* _Exercise aim_
Once the pictures are removed, reproduce what is left of the data below exactly.

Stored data
----

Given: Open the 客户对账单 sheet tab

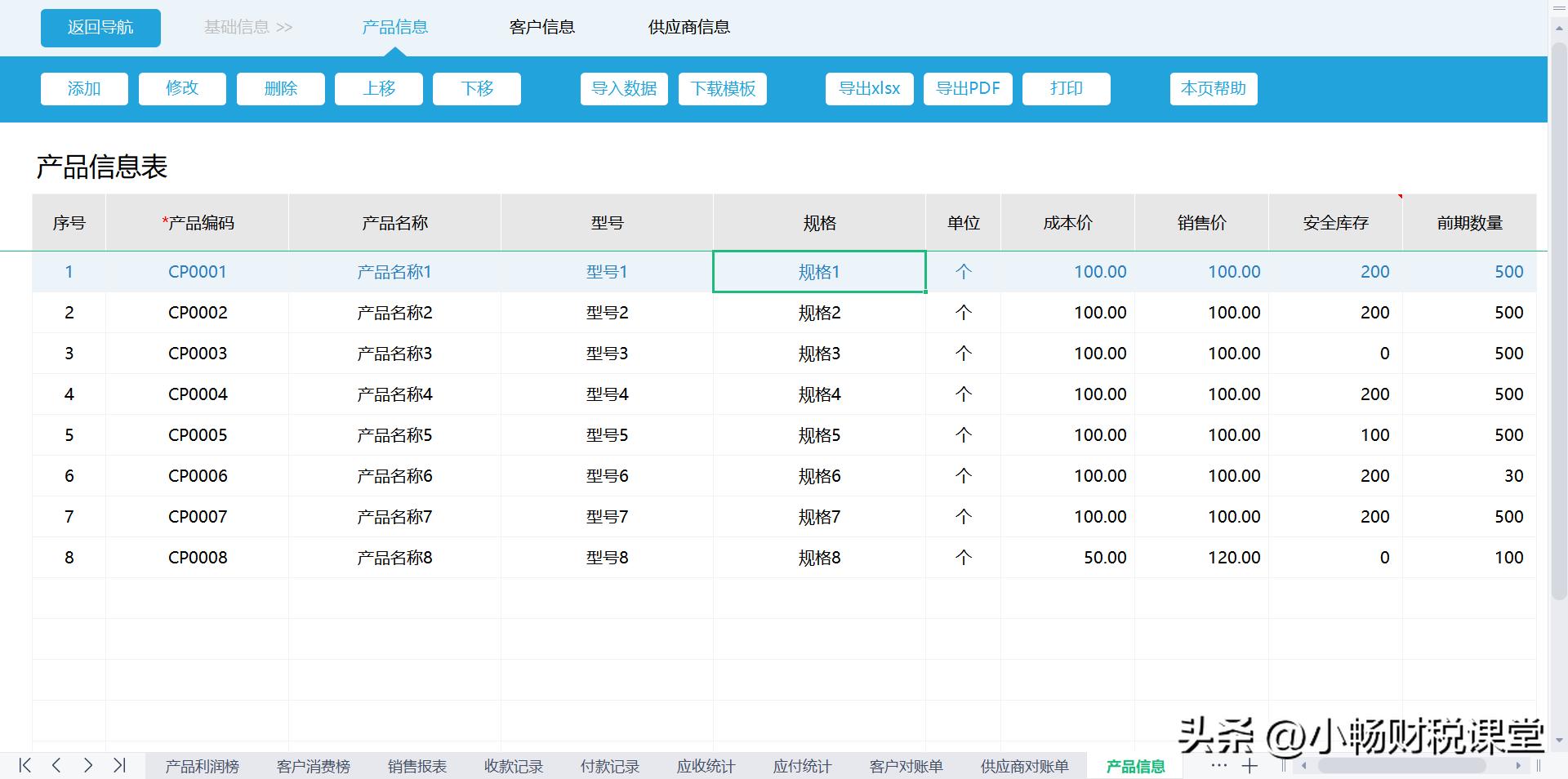Looking at the screenshot, I should coord(905,766).
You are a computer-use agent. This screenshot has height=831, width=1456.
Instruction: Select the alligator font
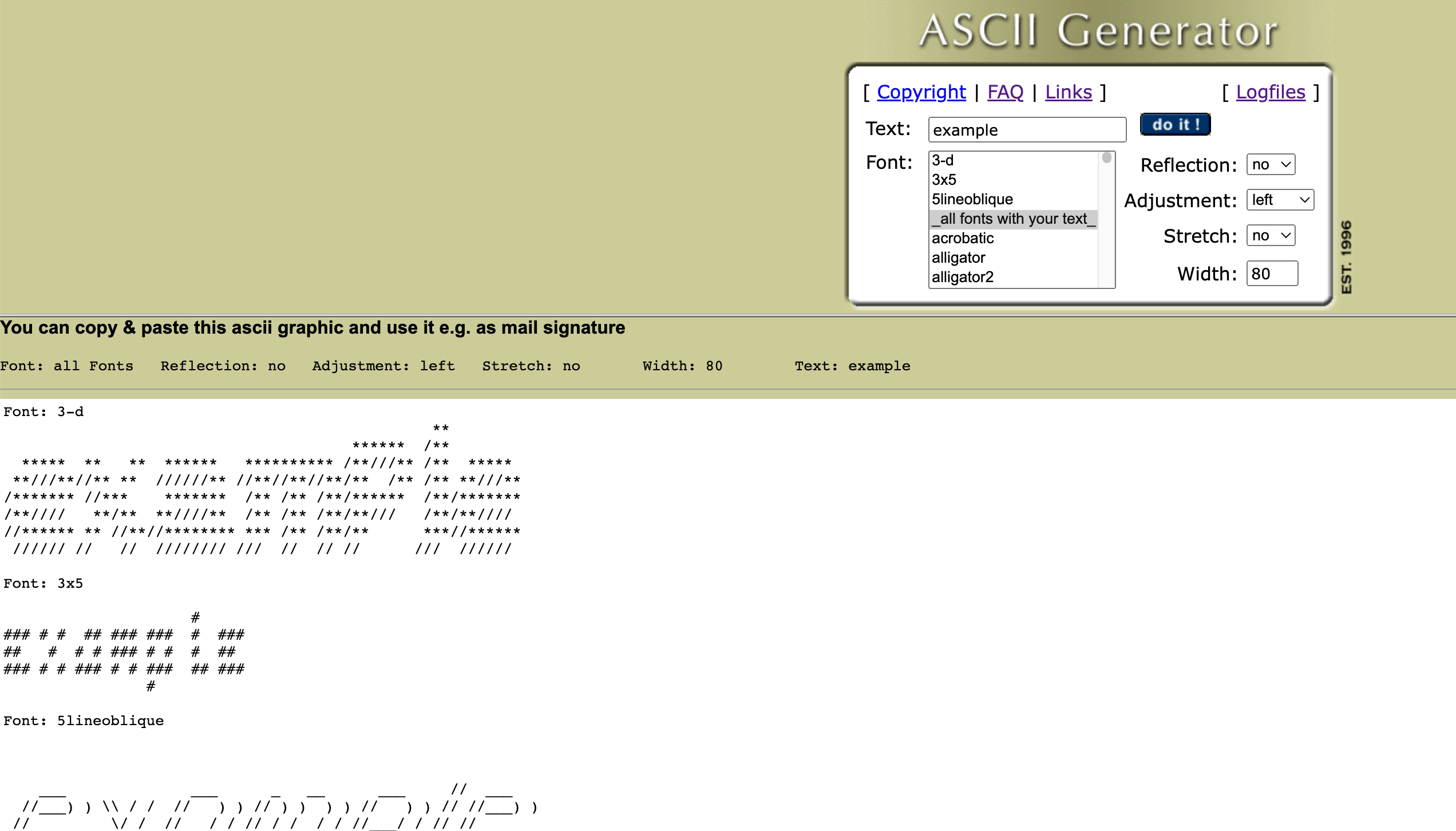pyautogui.click(x=958, y=258)
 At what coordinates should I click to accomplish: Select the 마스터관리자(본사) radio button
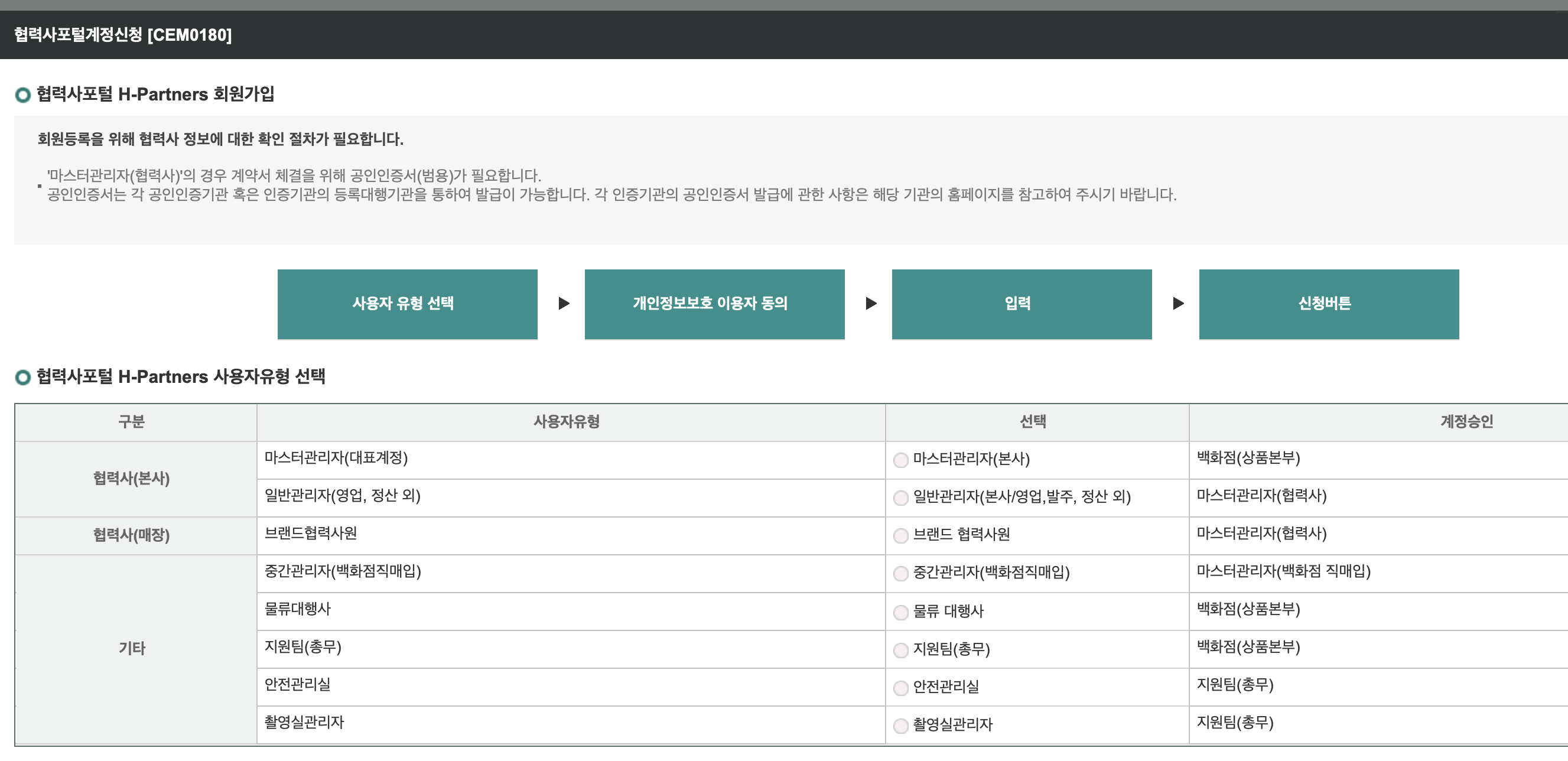pos(900,460)
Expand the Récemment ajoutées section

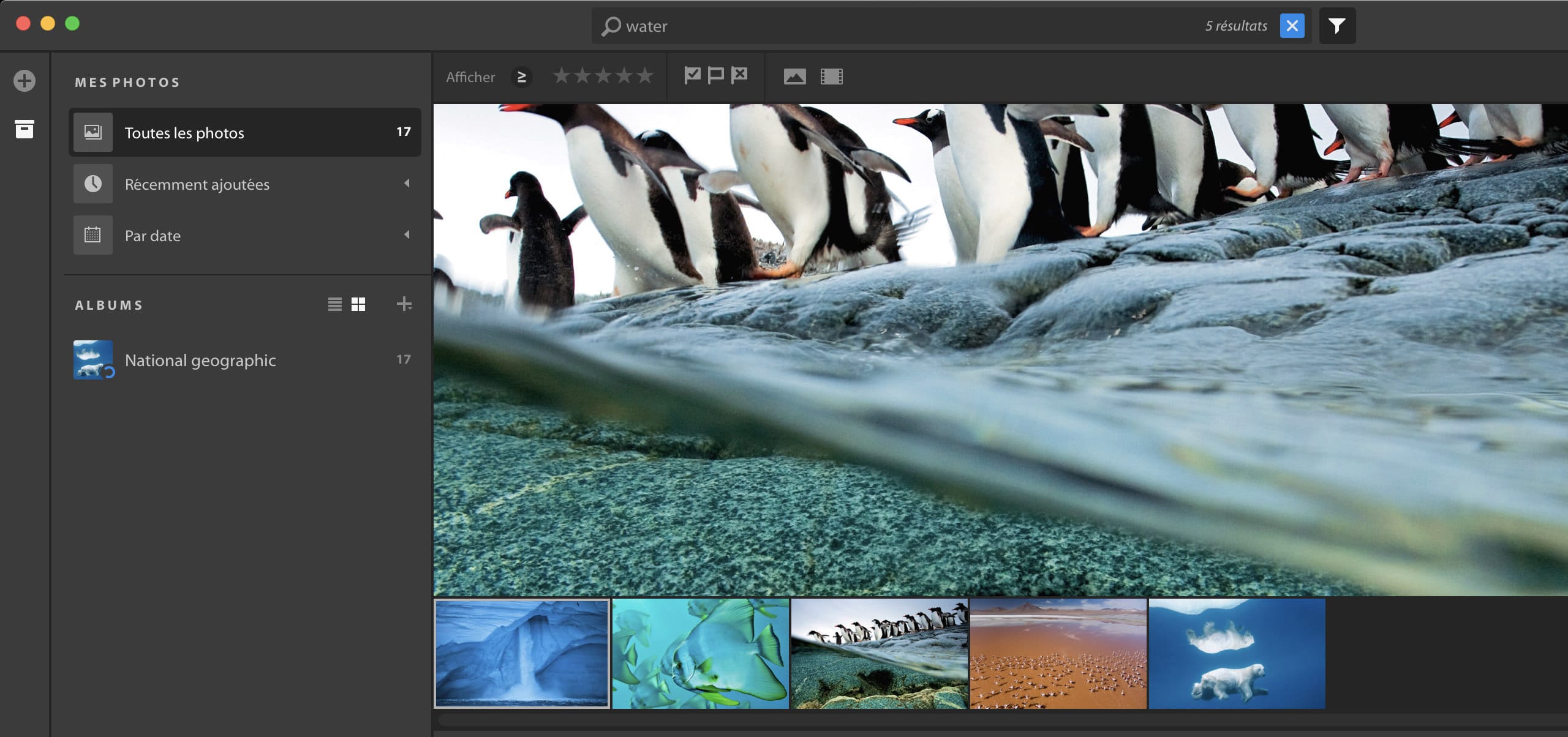coord(407,184)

----

* _Written answer_
Given: Open the 客户对账单 sheet tab

Looking at the screenshot, I should coord(905,766).
You are a computer-use agent. This screenshot has height=831, width=1456.
Instruction: Select the alligator font
pyautogui.click(x=958, y=258)
 At what coordinates should I click to accomplish: Select the 마스터관리자(본사) radio button
pos(900,460)
Expand the Récemment ajoutées section

coord(407,184)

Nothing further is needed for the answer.